Em consequência de todas estas novidades, o leque e a quantidade das opções aumentam e, com elas, o poder desequilibra-se a favor do parlamento. Assistimos, por outras palavras, a uma clara parlamentarização do nosso sistema político.
Mas a história não acaba aqui. Portugal, por mais que tenha visto reforçar-se a dimensão parlamentar do seu sistema político, não deixa de ter um Presidente da República eleito por sufrágio universal. No caso muito particular em apreço, tem um Presidente eleito depois de uma campanha obsessivamente independente e que tem conhecido taxas de popularidade nunca vistas. Tudo, como se sabe, fatores adicionais de legitimação política.

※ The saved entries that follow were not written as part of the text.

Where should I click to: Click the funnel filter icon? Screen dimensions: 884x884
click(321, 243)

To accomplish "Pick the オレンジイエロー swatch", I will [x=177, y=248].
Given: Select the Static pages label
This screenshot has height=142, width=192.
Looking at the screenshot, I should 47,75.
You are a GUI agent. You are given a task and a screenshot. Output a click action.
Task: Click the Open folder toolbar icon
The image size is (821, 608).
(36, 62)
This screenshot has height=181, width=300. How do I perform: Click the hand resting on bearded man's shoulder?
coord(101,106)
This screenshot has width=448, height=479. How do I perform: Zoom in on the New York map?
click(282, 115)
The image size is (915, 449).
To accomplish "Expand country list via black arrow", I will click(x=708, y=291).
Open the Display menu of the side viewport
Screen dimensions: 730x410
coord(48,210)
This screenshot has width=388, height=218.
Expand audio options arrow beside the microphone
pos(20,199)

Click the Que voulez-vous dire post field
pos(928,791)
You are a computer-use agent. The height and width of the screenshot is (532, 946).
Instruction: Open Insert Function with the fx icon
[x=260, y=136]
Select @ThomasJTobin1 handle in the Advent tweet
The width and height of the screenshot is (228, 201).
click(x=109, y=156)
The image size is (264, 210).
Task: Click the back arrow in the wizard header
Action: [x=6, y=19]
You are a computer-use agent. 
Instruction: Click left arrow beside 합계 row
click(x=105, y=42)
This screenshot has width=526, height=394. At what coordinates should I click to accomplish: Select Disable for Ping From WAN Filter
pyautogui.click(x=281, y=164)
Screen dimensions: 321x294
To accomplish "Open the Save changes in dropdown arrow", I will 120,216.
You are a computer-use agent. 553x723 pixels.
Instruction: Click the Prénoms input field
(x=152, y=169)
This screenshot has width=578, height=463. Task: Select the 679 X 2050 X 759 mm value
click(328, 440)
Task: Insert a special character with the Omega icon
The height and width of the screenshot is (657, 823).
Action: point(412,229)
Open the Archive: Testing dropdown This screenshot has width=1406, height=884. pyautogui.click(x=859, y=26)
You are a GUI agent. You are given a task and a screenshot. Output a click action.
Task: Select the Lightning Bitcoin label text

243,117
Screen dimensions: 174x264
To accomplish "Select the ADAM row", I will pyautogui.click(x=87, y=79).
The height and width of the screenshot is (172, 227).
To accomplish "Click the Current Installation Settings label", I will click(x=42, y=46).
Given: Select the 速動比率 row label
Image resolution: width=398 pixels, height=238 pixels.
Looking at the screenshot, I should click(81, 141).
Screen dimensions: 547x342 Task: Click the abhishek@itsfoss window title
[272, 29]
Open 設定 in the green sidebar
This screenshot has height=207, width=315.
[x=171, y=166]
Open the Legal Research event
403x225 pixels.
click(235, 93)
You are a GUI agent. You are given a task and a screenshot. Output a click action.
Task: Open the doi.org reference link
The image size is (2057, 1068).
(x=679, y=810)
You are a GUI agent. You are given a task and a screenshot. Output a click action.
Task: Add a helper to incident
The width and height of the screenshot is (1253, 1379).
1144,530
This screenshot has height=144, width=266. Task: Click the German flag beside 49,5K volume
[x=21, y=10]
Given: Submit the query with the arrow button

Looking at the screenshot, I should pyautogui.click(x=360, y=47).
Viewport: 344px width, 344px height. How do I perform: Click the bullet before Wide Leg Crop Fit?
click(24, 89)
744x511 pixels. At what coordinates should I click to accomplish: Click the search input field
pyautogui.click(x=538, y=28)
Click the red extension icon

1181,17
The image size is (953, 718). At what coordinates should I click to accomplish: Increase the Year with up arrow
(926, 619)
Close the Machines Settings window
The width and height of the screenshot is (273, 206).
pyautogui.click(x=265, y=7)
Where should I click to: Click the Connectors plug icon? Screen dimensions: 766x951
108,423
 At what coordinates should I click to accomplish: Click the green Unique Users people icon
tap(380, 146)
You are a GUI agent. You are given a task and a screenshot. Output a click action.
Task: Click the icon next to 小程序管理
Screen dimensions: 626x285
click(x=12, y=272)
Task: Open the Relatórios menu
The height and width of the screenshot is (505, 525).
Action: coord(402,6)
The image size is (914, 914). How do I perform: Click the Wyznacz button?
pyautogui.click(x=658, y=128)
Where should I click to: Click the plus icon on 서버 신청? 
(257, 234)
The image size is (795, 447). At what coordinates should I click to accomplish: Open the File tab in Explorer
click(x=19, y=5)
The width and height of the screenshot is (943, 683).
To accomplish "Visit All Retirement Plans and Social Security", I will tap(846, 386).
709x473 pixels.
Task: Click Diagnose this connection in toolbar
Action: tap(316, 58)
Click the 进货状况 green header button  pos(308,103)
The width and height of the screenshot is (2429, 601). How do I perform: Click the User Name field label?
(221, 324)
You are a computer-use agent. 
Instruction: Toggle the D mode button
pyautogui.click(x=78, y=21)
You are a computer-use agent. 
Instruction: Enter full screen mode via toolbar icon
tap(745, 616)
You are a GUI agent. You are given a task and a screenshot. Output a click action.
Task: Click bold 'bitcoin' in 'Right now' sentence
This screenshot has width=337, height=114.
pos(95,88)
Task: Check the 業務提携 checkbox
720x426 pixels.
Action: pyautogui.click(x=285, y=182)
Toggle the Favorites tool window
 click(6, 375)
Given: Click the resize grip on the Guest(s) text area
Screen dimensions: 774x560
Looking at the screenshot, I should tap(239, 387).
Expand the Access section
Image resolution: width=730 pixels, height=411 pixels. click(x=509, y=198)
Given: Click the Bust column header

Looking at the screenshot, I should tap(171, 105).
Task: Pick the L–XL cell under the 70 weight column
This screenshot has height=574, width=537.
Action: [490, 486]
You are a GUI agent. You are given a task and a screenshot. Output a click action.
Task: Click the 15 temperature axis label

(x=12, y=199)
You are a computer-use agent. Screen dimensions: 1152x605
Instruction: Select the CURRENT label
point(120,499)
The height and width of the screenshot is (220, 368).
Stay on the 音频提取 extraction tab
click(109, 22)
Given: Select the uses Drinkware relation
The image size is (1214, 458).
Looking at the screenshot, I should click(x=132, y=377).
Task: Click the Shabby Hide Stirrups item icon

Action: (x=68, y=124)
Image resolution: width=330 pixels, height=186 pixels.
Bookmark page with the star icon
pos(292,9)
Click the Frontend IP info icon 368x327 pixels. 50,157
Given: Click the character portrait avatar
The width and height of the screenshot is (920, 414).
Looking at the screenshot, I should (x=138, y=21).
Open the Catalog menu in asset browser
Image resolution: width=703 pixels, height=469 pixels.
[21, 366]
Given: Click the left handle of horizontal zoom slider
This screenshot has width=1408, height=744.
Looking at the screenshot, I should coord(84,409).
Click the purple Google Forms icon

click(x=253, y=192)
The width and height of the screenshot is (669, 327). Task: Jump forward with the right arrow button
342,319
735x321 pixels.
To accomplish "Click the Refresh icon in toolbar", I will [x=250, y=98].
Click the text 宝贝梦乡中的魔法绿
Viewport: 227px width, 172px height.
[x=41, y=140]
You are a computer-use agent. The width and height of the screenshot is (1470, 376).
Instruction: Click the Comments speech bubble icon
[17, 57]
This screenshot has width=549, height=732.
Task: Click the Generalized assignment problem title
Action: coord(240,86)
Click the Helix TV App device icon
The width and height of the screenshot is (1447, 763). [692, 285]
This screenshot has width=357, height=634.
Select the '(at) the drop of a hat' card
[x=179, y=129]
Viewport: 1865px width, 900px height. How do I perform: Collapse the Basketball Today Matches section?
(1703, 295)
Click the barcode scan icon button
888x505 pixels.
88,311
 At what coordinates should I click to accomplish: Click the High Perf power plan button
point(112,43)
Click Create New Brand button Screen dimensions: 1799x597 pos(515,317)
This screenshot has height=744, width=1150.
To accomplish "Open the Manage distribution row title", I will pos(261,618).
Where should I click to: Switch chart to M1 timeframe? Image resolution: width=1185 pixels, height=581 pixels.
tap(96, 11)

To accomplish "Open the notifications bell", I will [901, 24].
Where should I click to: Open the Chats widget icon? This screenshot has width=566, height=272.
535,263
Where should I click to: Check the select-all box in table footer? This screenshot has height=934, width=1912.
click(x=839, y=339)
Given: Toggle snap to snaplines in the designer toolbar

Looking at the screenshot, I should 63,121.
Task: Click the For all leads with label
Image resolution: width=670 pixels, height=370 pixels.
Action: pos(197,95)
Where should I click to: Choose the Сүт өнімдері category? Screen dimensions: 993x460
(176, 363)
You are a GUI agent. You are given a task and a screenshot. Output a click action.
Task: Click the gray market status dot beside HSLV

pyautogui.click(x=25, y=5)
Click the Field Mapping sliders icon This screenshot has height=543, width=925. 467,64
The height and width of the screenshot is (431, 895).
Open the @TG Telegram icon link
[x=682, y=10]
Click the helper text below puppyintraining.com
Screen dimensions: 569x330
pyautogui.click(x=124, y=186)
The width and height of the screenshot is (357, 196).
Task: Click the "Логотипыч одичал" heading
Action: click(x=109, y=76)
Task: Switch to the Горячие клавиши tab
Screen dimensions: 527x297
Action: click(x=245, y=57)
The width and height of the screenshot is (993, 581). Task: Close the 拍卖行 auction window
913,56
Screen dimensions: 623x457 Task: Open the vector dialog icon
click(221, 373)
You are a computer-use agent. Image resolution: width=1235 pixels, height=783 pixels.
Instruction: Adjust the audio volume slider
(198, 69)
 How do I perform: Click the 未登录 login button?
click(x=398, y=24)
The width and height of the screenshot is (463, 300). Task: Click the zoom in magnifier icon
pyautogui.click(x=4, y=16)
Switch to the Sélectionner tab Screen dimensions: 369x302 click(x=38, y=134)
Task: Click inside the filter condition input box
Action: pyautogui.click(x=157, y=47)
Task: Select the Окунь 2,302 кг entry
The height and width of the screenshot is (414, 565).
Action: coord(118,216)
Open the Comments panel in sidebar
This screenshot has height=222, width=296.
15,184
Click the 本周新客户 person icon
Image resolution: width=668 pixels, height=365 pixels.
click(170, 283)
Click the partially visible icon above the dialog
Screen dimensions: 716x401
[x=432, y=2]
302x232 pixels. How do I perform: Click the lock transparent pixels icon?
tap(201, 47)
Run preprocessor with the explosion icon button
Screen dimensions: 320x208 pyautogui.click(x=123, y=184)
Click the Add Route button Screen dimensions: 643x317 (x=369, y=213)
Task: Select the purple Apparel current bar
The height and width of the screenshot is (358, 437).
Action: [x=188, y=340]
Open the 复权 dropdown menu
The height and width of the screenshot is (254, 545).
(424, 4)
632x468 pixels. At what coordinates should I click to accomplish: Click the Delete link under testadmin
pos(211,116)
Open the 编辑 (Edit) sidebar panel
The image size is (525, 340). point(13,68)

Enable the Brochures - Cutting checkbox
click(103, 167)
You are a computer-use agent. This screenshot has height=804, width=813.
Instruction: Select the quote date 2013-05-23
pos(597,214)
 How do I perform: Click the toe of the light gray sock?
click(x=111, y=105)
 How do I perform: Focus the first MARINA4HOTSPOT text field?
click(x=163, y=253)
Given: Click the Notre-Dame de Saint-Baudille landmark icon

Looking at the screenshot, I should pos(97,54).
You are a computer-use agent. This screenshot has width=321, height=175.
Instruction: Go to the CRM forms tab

Acresce que a nova solução governativa, apesar de ter provado a sua resiliência e a sua eficácia, não tem naturalmente a solidez de uma maioria absoluta. Há ameaças de brechas à esquerda, há (com menor plausibilidade) hipóteses de rearranjos maioritários à direita (sobretudo agora, com uma nova liderança à espreita no PSD). Tudo isto, pelo menos em teoria, no quadro da mesma legislatura. Assim as várias geringonças vão contando com a confiança do Presidente. Pelo que, lentamente, o Presidente magistrado de influência passa a agir, cada vez mais, como Presidente árbitro.
E este é a segunda e paradoxal deriva do nosso sistema político. Faz-se simultaneamente mais parlamentar e mais presidencial. Provavelmente faz-se mais próximo até do ideal que o inspirou. Mas o que é certo é que é o centro que se esvazia. É o executivo e o seu chefe que, na nova arquitetura de influência, perdem poder, quer para o parlamento, quer para o Presidente. Não auguro aliás grande vida ao tradicional parlamentarismo de primeiro-ministro. A segunda parte desta legislatura ilustrará na perfeição esta tese. Na sequência das tragédias que se abateram sobre o País teremos um primeiro-ministro amarrado ao parlamento para negociar a sua sobrevivência anual mas tê-lo-emos agora também sob a tutela estreita do Presidente da República. De Belém virão regras, virão condições, virão, como ficou à vista, exigências muito específicas.
Mas o meu ponto essencial é este. Tudo isto acontece, não tanto por causa dos incêndios mas porque a deriva parlamentar da geringonça pedia o contrapeso natural do presidencialismo. O sistema moveu-se por causa da tragédia. Mas estava condenado a mover-se.